What is the Background & Mandate of NCW?

  • Background:

    • The Committee on the Status of Women in India (CSWI) recommended nearly five decades ago, the setting up of a NCW to fulfil the surveillance functions to facilitate redressal of grievances and to accelerate the socio-economic development of women.

    • Successive Committees/Commissions/Plans including the National Perspective Plan for Women (1988-2000) recommended the constitution of an apex body for women.

    • Under the National Commission for Women Act, 1990, the NCW was set up as a statutory body in January 1992.

    • The First Commission was constituted on 31st January 1992 with Mrs. Jayanti Patnaik as the Chairperson.

      • The commission consists of a chairperson, a member secretary and five other members. The chairperson of the NCW is nominated by the Central Government.



  • Mandate and Functions:

    • Its mission is to strive towards enabling women to achieve equality and equal participation in all spheres of life by securing her due rights and entitlements through suitable policy formulation, legislative measures, etc.

    • Its functions are to:

      • Review the constitutional and legal safeguards for women.

      • Recommend remedial legislative measures.

      • Facilitate redressal of grievances.

      • Advise the Government on all policy matters affecting women.


  • It has received a large number of complaints and acted suo-moto in several cases to provide speedy justice.

  • It took up the issue of child marriage, sponsored legal awareness programmes, Parivarik Mahila Lok Adalats and reviewed laws such as:

    • Dowry Prohibition Act, 1961,

    • Pre-Conception and Pre-Natal Diagnostic Techniques Act 1994,

    • Indian Penal Code 1860.



What is the major Legal Framework for Welfare of Women?

  • Constitutional Safeguards:

    • Fundamental Rights:

      • It guarantees all Indians the right to equality (Article 14), no discrimination by the State on the basis of gender (Article 15(1)) and special provisions to be made by the State in favour of women (Article 15(3)).


  • Fundamental Duties:

    • It ensures that practices derogatory to the dignity of women are prohibited under Article 51 (A).



  • Legislative Framework:

    • Protection of Women from Domestic Violence Act, 2005

    • The Dowry Prohibition Act, 1961

    • The Sexual Harassment of Women at Workplace (Prevention, Prohibition, and Redressal) Act, 2013

    • The Protection of Children from Sexual Offences (POCSO), 2012


  • Women Empowerment Schemes:

    • Beti Bachao Beti Padhao Scheme

    • One Stop Centre Scheme

    • UJJAWALA: A Comprehensive Scheme for Prevention of trafficking and Rescue, Rehabilitation and Re-integration of Victims of Trafficking and Commercial Sexual Exploitation

    • SWADHAR Greh (A Scheme for Women in Difficult Circumstances)

    • NARI SHAKTI PURASKAR

    • Mahila police Volunteers

    • Mahila Shakti Kendras (MSK)

    • NIRBHAYA.


Way Forward

  • Amending NCW Act: Women's role is continuously expanding in today’s India and the expansion of the role of the NCW is the need of the hour.

    • Further, the State Commissions must also widen their ambit.

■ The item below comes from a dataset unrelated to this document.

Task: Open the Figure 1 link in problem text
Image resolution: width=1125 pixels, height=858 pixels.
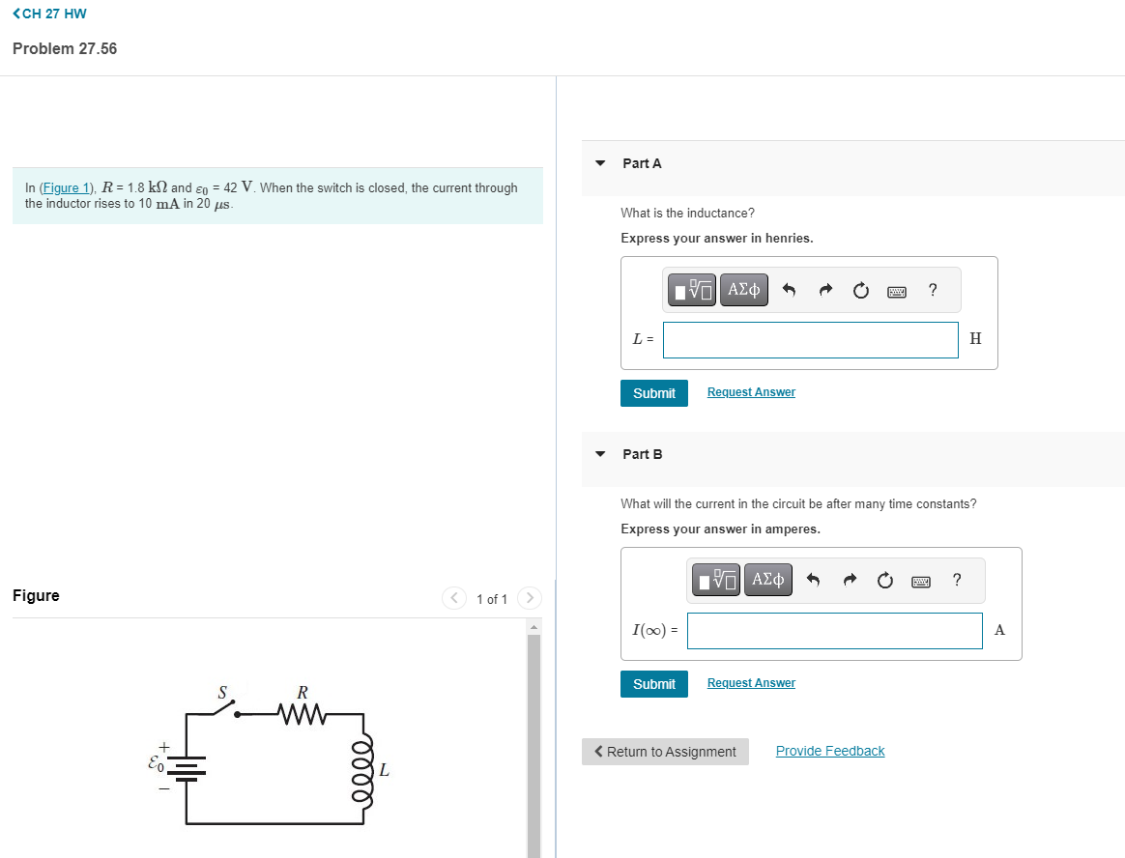Action: pyautogui.click(x=66, y=187)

  • Increasing Minimum Age for Marriage: The age of marriage of daughters is being attempted to be raised to 21 years so that marriage at an early age does not hinder the education and career of daughters.

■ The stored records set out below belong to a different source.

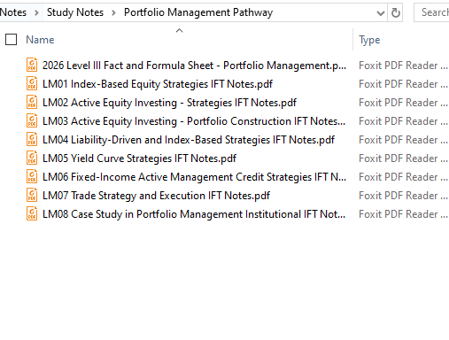Click the PDF icon next to LM04 Liability-Driven notes

[x=32, y=140]
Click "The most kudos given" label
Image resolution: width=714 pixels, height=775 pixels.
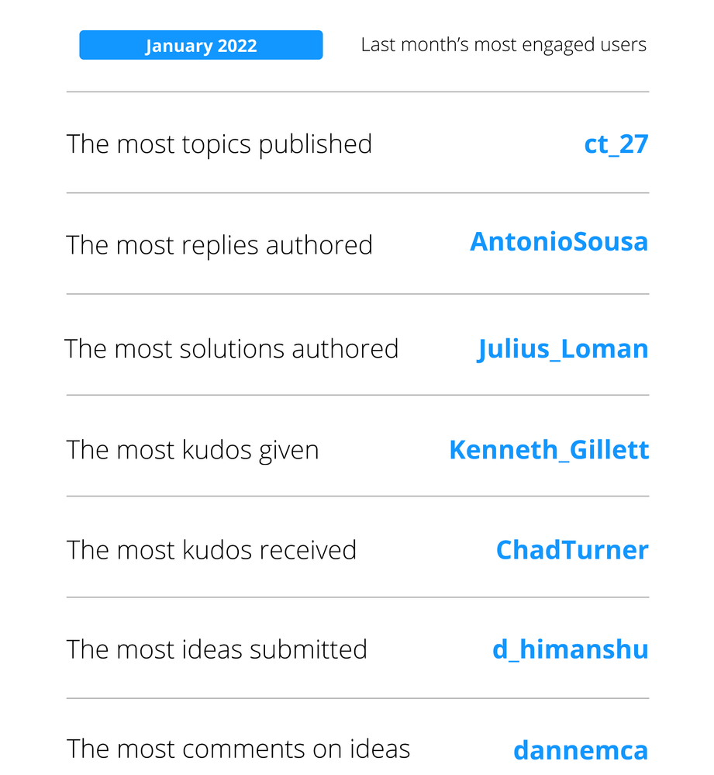pos(192,450)
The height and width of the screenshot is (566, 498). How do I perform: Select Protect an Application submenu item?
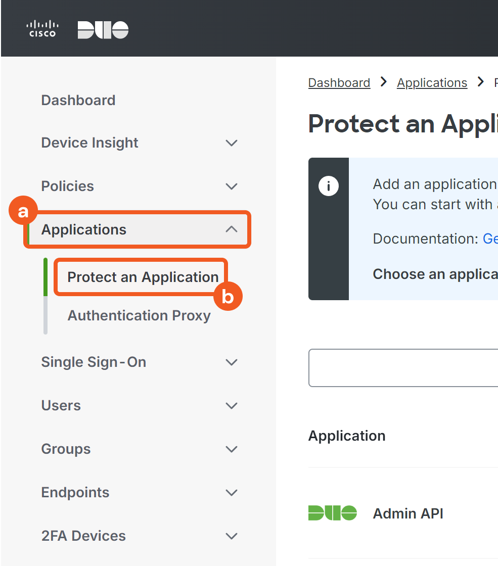tap(143, 277)
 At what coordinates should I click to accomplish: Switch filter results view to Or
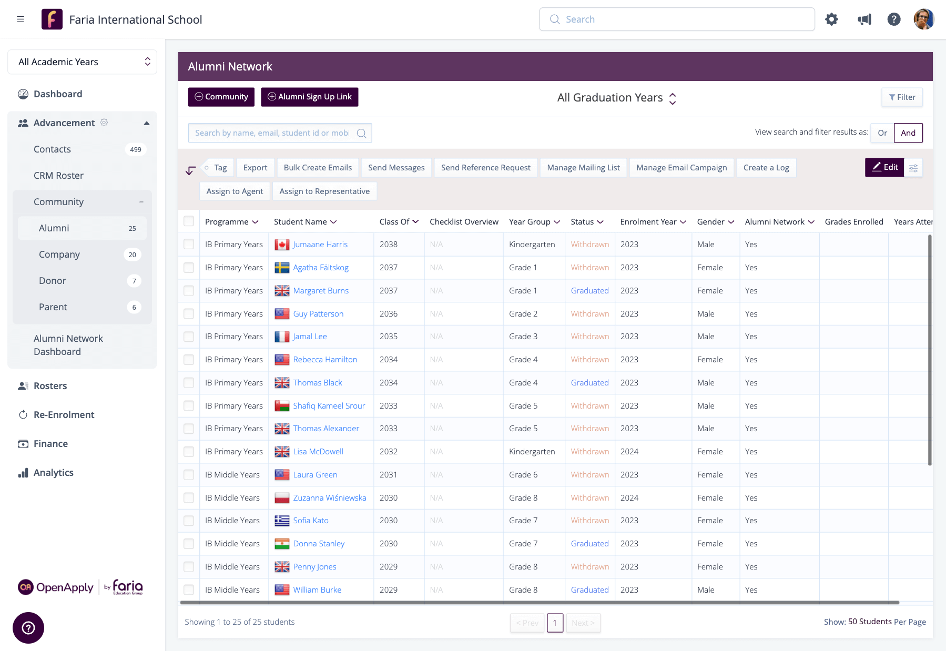pos(882,133)
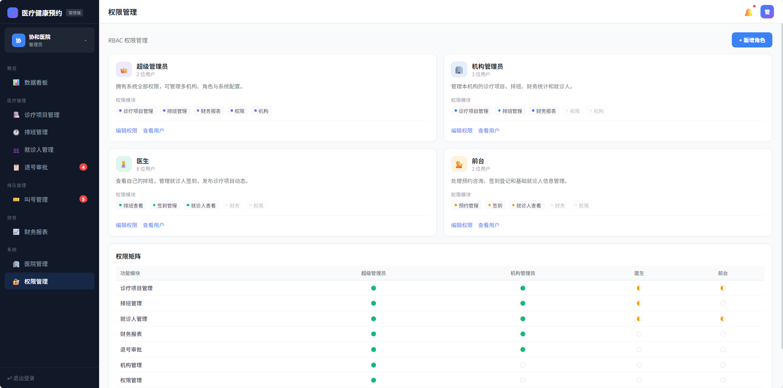783x388 pixels.
Task: Click the 医疗健康预约 app logo
Action: point(13,13)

  • Addressing Voilence Against Women: Violence against women continues to be an obstacle to achieving equality, development, peace as well as to the fulfillment of women and girls’ human rights.

    • All in all, the promise of the Sustainable Development Goals (SDGs) - to leave no one behind - cannot be fulfilled without putting an end to violence against women and girls.


  • Holistic Effort: Crime against women cannot be resolved in the court of law alone. A holistic approach & changing the entire ecosystem is what is required.

    • All the stakeholders need to get their act together, including Law makers, police officers, forensic dept, prosecutors, judiciary, medical & health dept, NGOs, rehabilitation centres.